—Creo que deberíamos poner en práctica tu idea —le dijo Garion a Zakath después de la cena—. ¿Por qué no vamos a ver a ese anciano llamado Dallan, mañana temprano? Le diremos que tienes que presentarte ante Cyradis. Creo que ya es hora de que intentemos forzar los acontecimientos.
—De acuerdo —asintió Zakath.
Dallan, sin embargo, se mostró tan reacio a colaborar como el resto de los ciudadanos de Kell.

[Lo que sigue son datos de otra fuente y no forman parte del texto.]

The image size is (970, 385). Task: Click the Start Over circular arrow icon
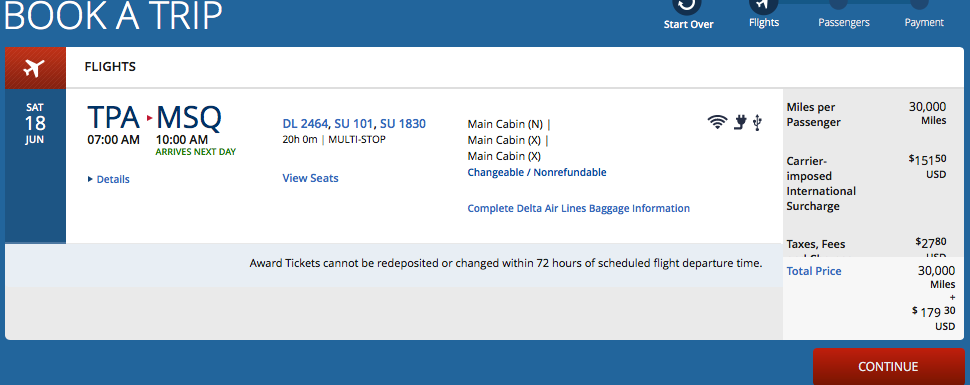pos(687,4)
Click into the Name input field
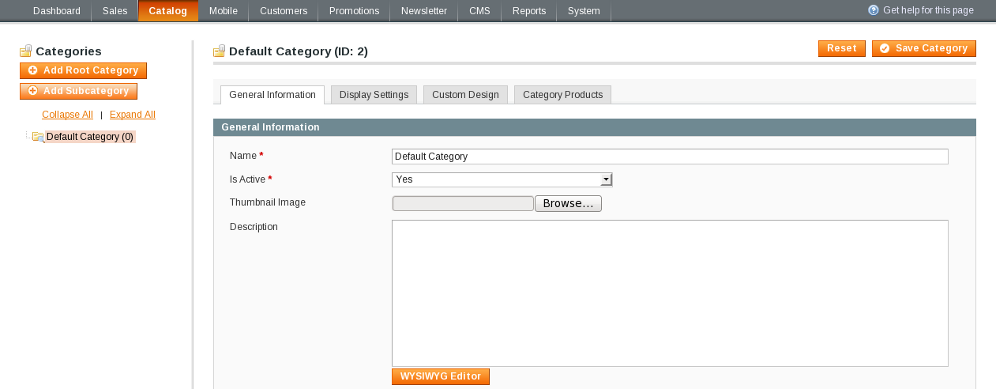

—Ten paciencia, emperador de Mallorea —le aconsejó—. La sagrada vidente se presentará ante ti en el momento indicado.
—¿Y cuándo llegará ese momento? —preguntó Garion.
—Cyradis lo sabe. Eso es lo único importante, ¿verdad?
—Si no fuera tan viejo y débil, le sacaría la información por la fuerza —murmuró Garion mientras él y Zakath regresaban a la casa.
—Si esto se prolonga demasiado, creo que no tendré en cuenta su edad ni su estado físico —dijo Zakath—. No estoy acostumbrado a que evadan mis preguntas de este modo.
Cuando Garion y Zakath llegaron junto a la escalinata de mármol, vieron a Velvet y a Ce'Nedra que se aproximaban desde la dirección opuesta. Las dos jóvenes hablaban con rapidez y Ce'Nedra tenía una expresión triunfal en la cara.
—Creo que por fin hemos averiguado algo útil —dijo Velvet—. Entremos y os lo contaremos todo enseguida.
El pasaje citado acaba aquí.